Imagine for a second that you’re a student (“pupil”) in the United Kingdom today. You wake up and, ready to face the challenges of the day, select clothes to wear, scarf down breakfast and run out the door, eager as always to leave the house, see friends, learn something. Soon enough you arrive at the gate to your school and you attempt to enter, only to nearly walk into a sign that looks something like this:
Perplexed, you wonder what could have happened. You decide to investigate. How about the newspaper stand? You attempt to cross the street and realize you don’t have anyone helping you navigate traffic:
By the time you reach the stand, you have a good idea of what’s going on. But you want to confirm. You pick up a copy of the local paper and read this. School’s are closed because of an industrial action–in this instance, as part of comprehensive strikes in the public sector against a pension reform proposal, which asks workers to contribute slightly more and retire slightly later.
Indeed, almost half of UK schools were closed today. Several major teachers unions asked their teachers to strike. Though most of the public sector was affected by the industrial action, the schools were undoubtedly hit hardest.
It is certainly an unfortunate day for you, a pupil in the UK.
I happen to be in England right now. Every TV news station is airing non-stop footage of the strikes (crowding out Wimbledon coverage). The talking heads debate the cause, effectiveness, legitimacy and legacy of the strikes. The newspapers echo this, only in text format.

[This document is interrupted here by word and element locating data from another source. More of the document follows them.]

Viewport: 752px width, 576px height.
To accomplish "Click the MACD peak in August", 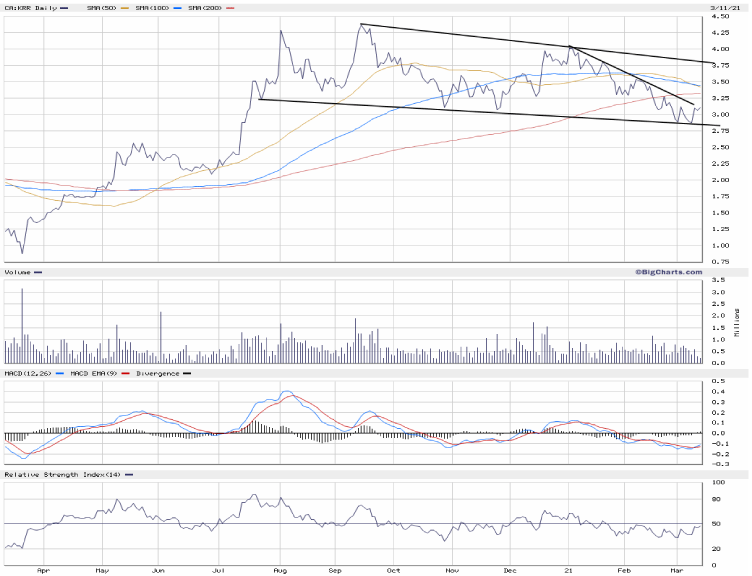I will point(287,391).
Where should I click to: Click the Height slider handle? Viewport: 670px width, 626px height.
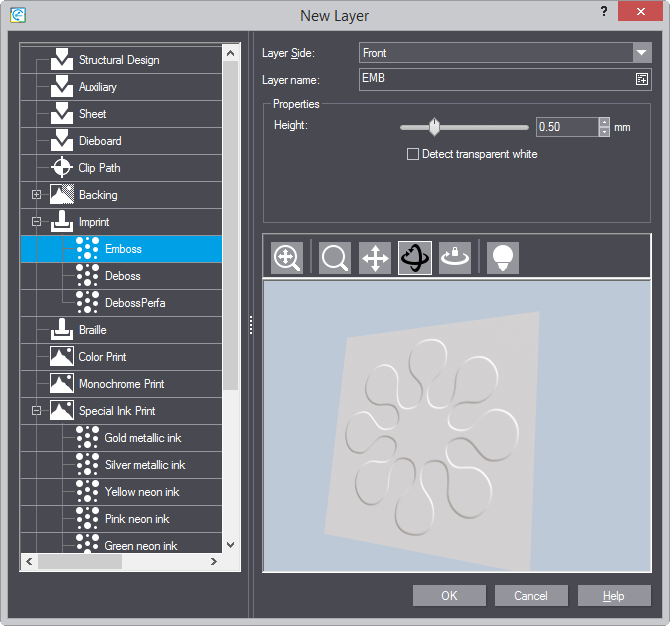pos(434,127)
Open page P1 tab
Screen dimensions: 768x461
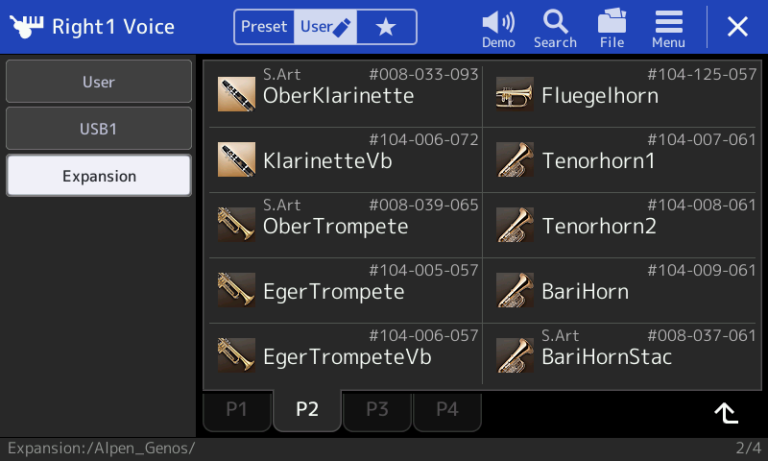click(x=237, y=410)
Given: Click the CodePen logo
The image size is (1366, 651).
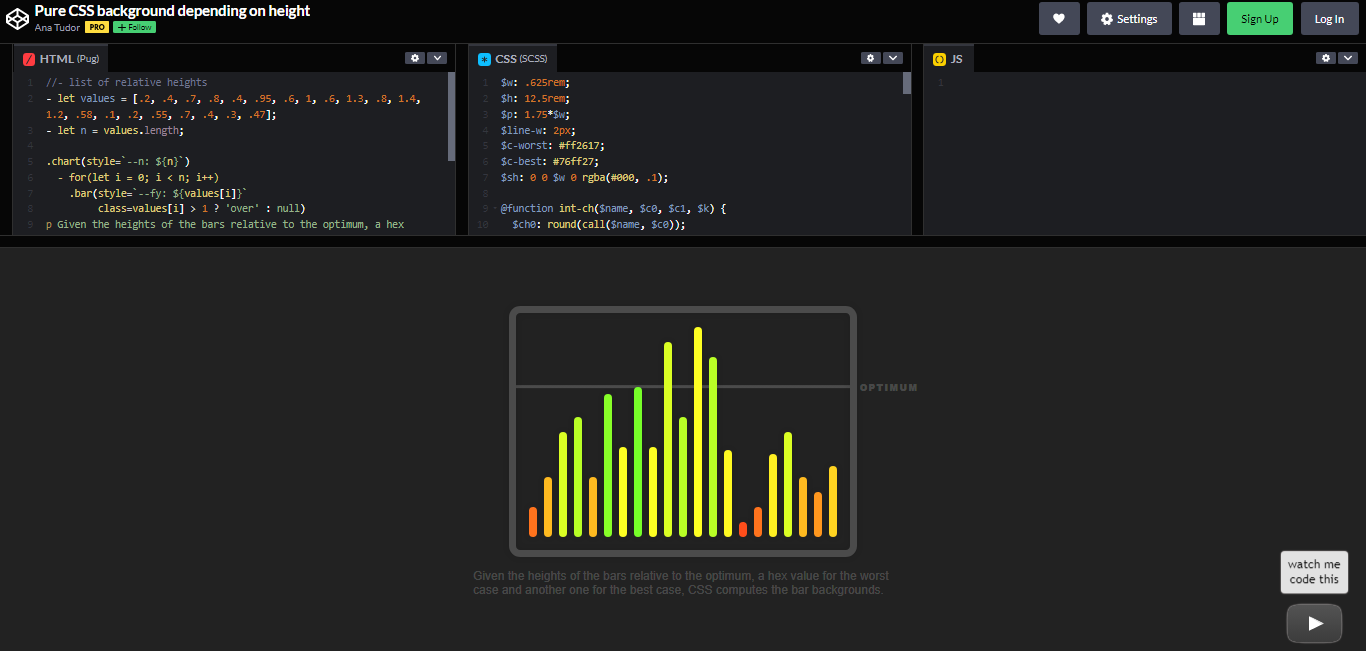Looking at the screenshot, I should tap(16, 18).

I don’t know enough about UK politics to comment much about the current crisis. But, based on what little I’ve read, the proposed pension reforms seem reasonable in light of current economic conditions. The government is pressed for money, and pensions are bloated. The private sector has made cuts. Why can’t the public sector as well?

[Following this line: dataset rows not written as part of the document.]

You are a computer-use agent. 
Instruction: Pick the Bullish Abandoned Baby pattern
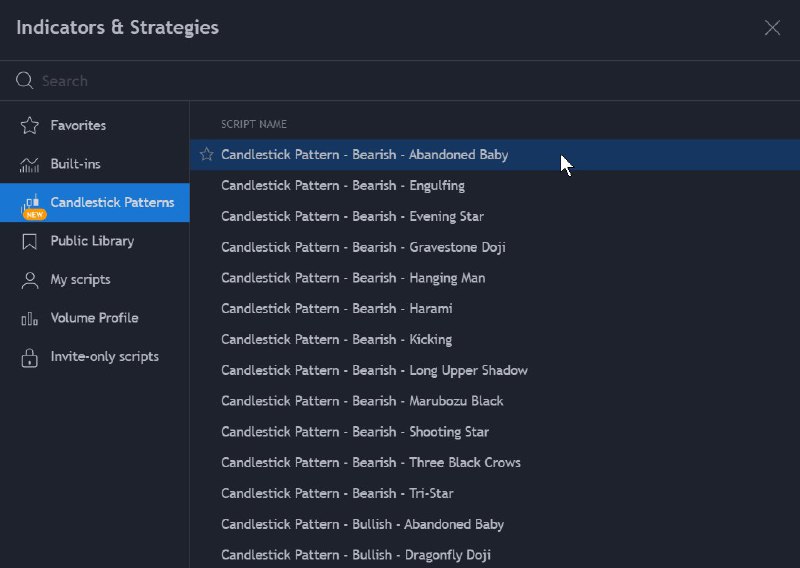tap(495, 524)
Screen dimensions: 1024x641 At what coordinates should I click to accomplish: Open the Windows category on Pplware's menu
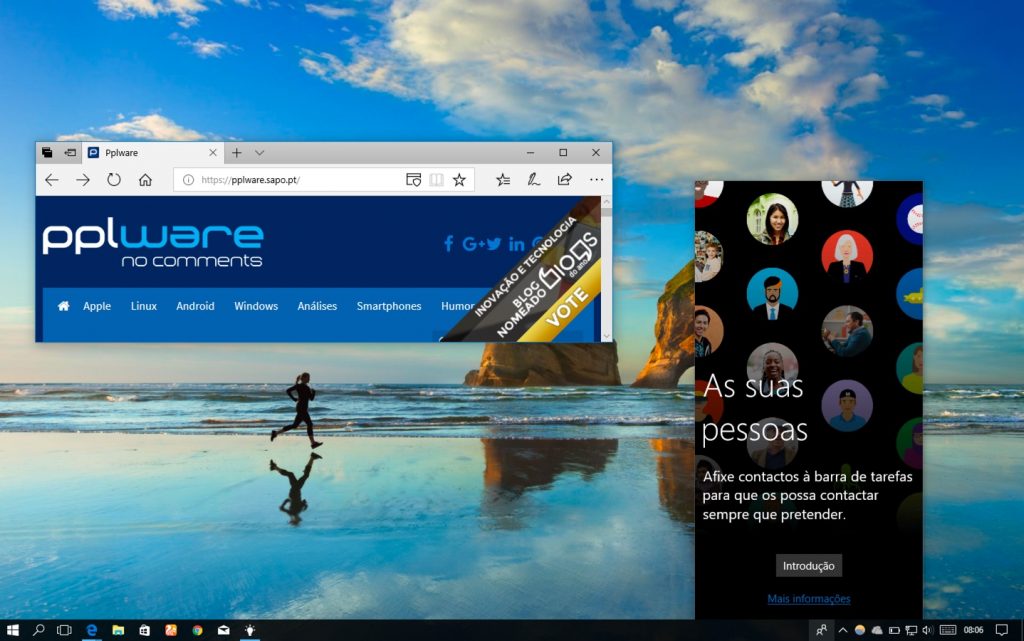click(x=256, y=306)
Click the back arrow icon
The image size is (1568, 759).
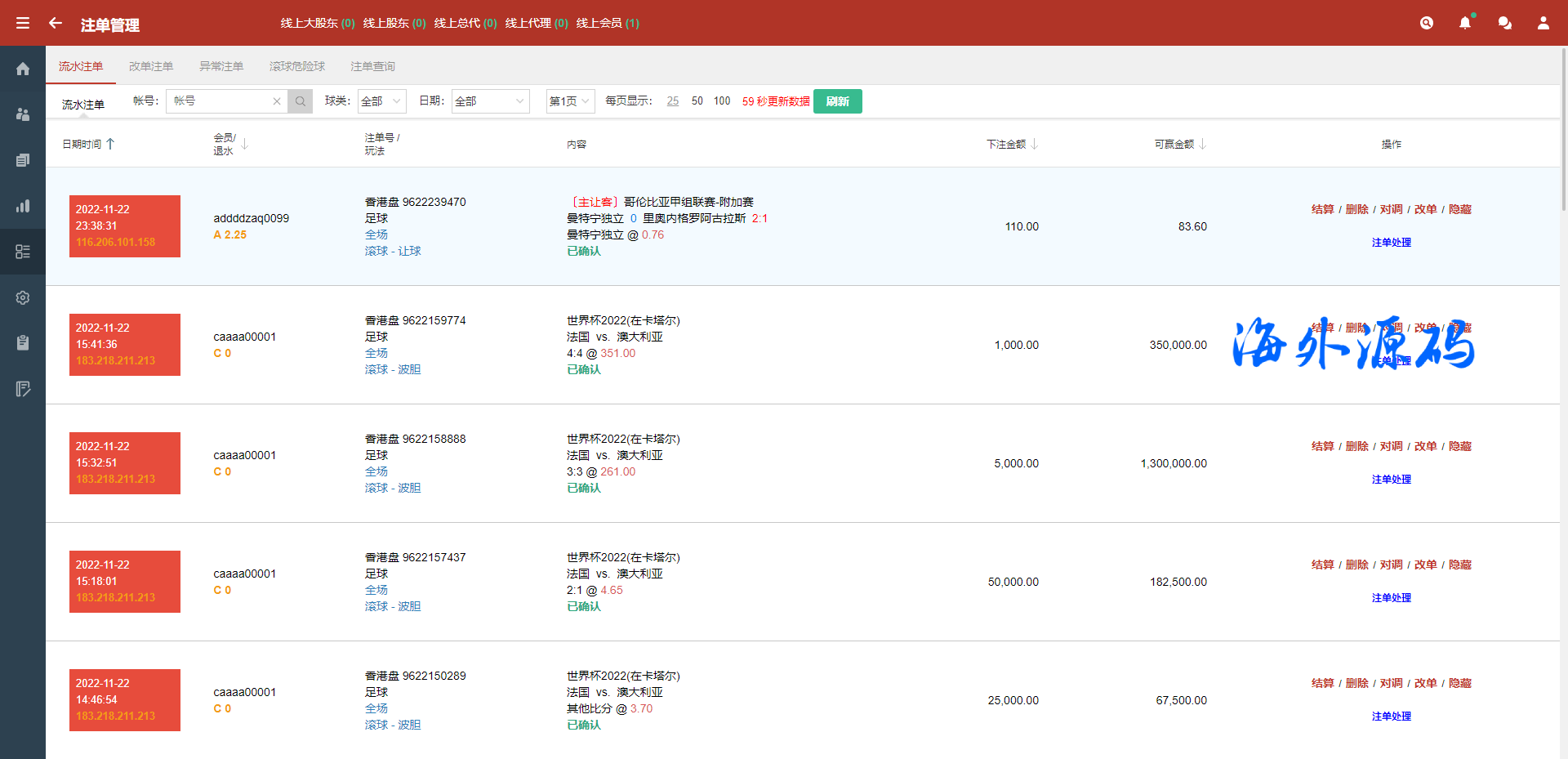(56, 23)
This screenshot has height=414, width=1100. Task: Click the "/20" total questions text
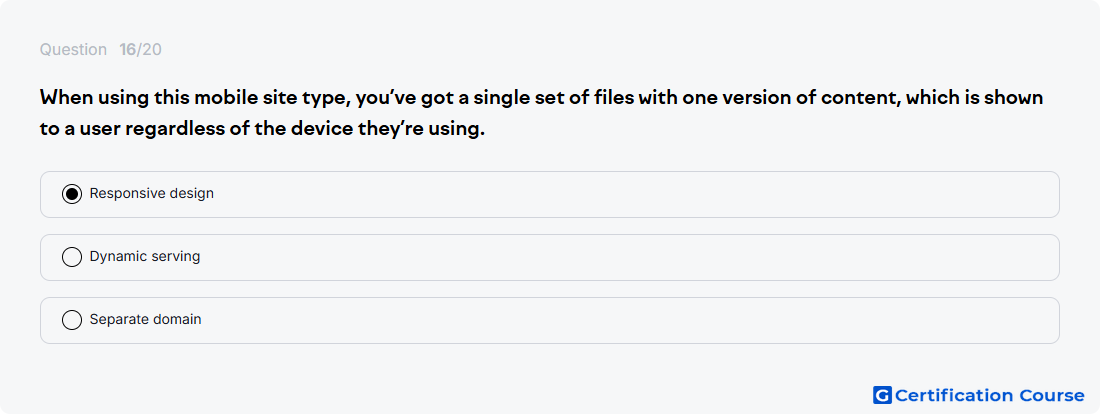click(x=149, y=50)
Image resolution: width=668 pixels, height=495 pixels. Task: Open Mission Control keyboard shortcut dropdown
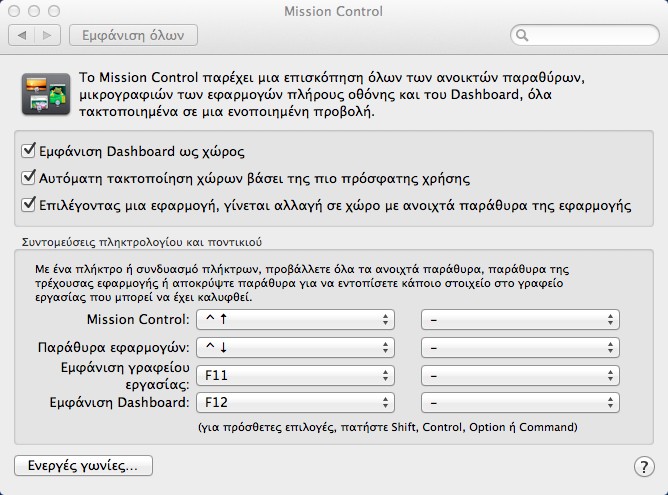tap(295, 319)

What infuriates me most is the way the teachers union attempted to ensure the closure of as many schools as possible, in order to increase the magnitude of its negative impact. When education secretary Mike Gove implored heads of school to enlist parents and other volunteers to fill in staffing gaps to minimize disruptions to student learning, a union leader responded with “grave concerns“:
We would strongly advise our members not to accept voluntary help to cover for absent staff this Thursday. When qualified staff are present, the voluntary help of parents is a very welcome contribution to schools and something to be very much encouraged. However, where qualified staff are unable to supervise them, the presence of voluntary, temporary helpers can have very serious implications for the safety and well-being of pupils.

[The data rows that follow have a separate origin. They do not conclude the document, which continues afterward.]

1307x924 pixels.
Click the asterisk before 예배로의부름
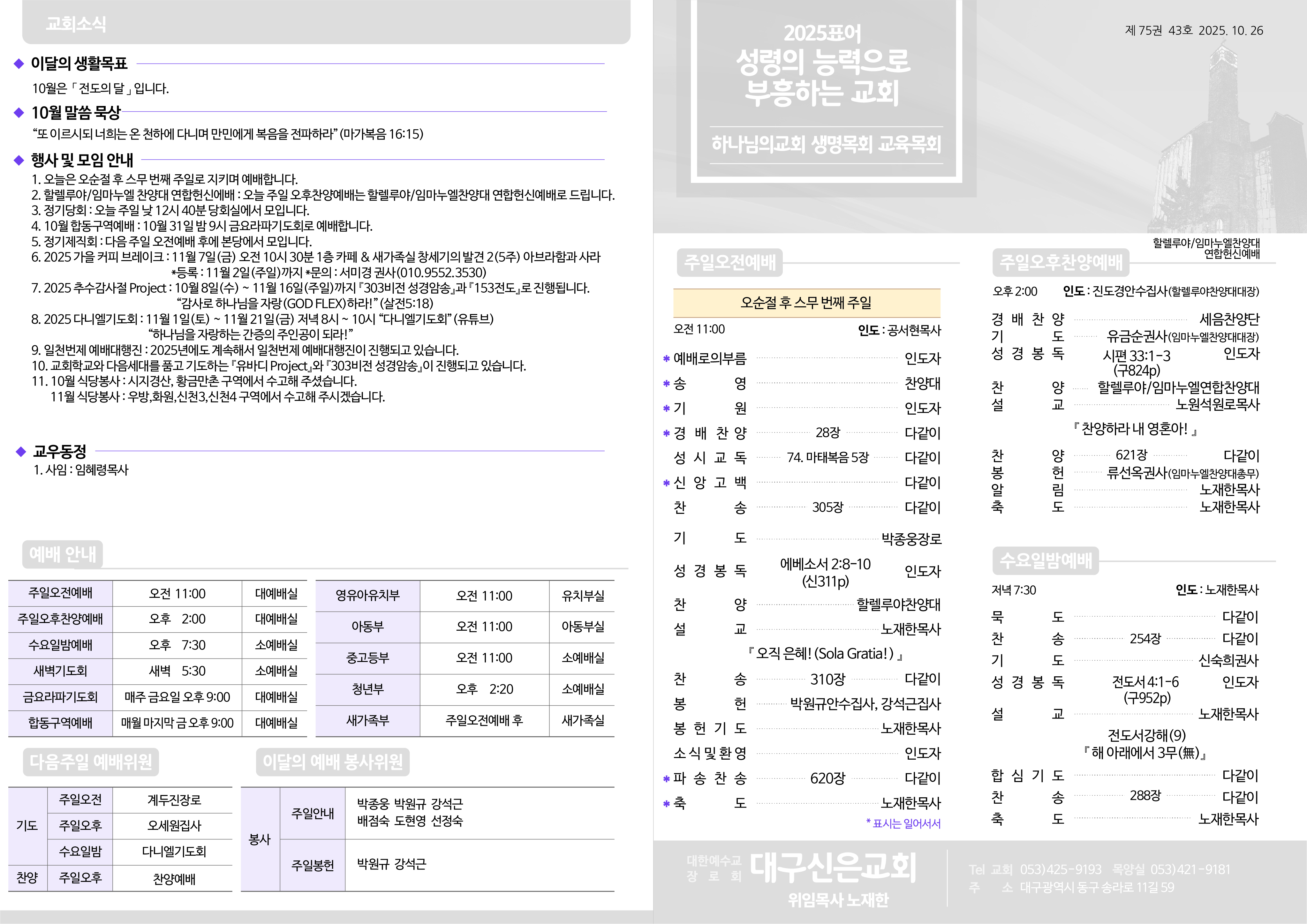666,359
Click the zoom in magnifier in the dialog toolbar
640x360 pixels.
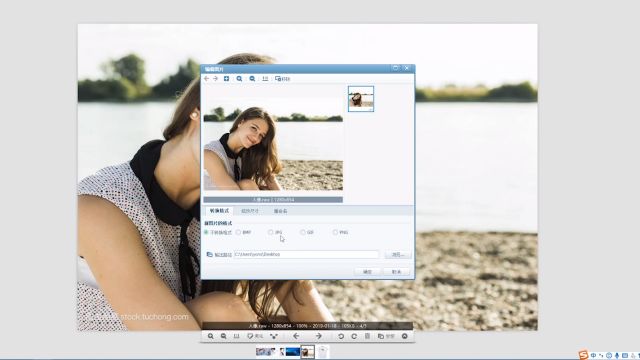(x=239, y=79)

Translated: “Don’t let people fill our teachers’ spots. Our strike will be most effective when we minimize the number of students learning. Therefore do the most that you can to abandon the schools!”
I heard a working mother sobbing on TV because she could not find any child care for her kids. It was sad, but not rare. The strikes were extremely disruptive to schools.
This brings me to a point: the level of unionization in the UK (and other European countries) is still far higher than what we see in the US. Even though Margaret Thatcher boldly smashed the unions in the 1970s, today’s strikes show that their remnants still play a significant role in British society. Education basically ground to a halt. Could something like that ever happen in the US today?
I find the union dynamic in education intriguing. Others do too. Terry Moe of Stanford, for one, finds teachers unions to be an insidious influence. I presume that he believes that the US needs someone to do to teachers unions what Thatcher did to manufacturing unions. Might Chris Christie fit the bill? Only time will tell.